The line containing "This screenshot has width=1456, height=819." marks the start. Restate it and every following line through the end of the records exactly, and nothing else, leaving out the pictures.

*** MATERIALS PROVIDED

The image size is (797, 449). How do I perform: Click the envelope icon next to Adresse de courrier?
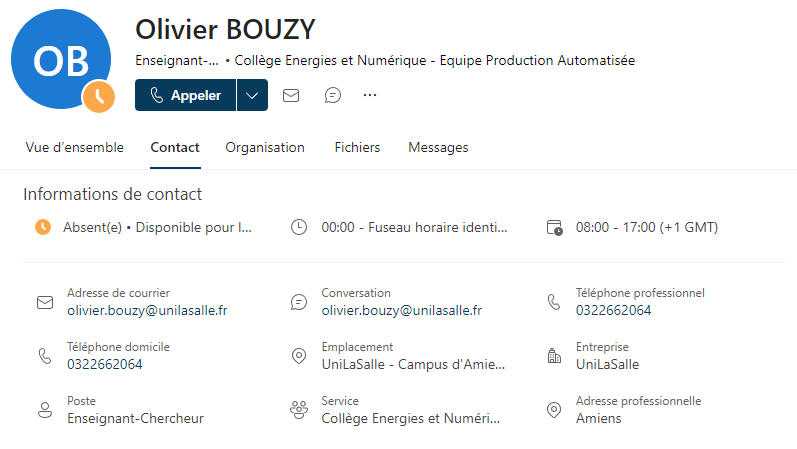45,303
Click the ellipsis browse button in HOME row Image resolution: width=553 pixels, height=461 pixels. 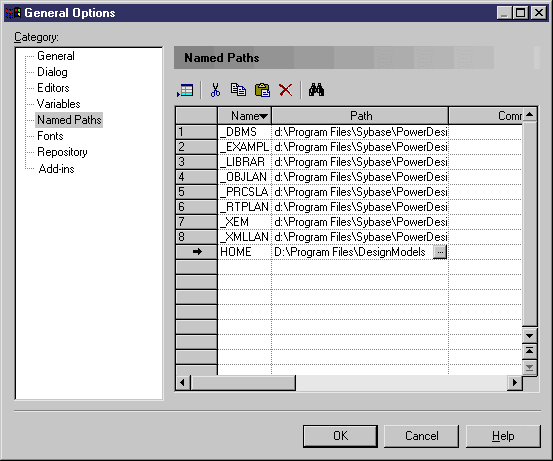point(440,252)
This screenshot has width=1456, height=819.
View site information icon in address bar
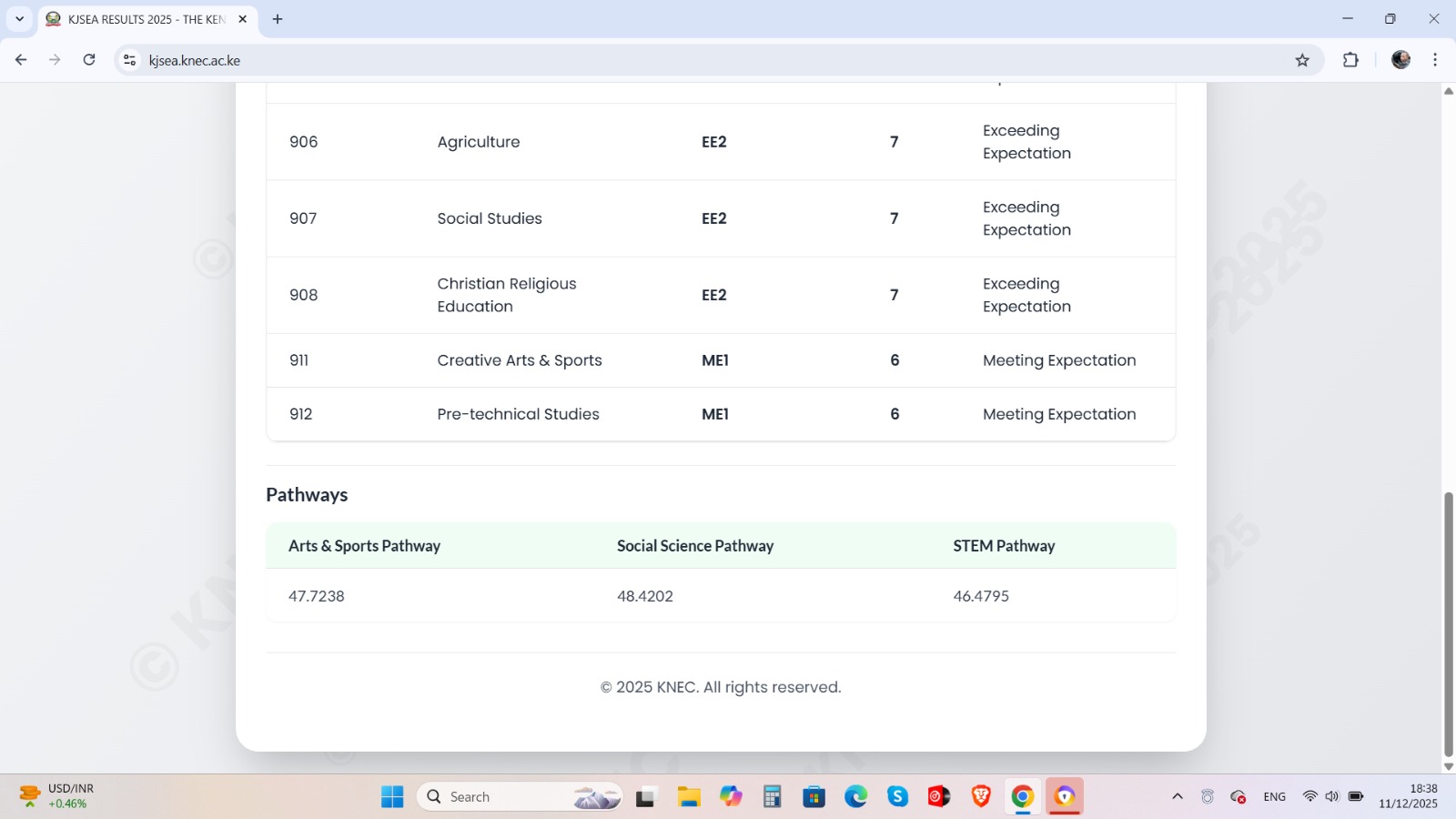click(130, 60)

******

> SOLUTION FOR THIS EXERCISE
This screenshot has width=1456, height=819.
View site information icon in address bar
click(130, 60)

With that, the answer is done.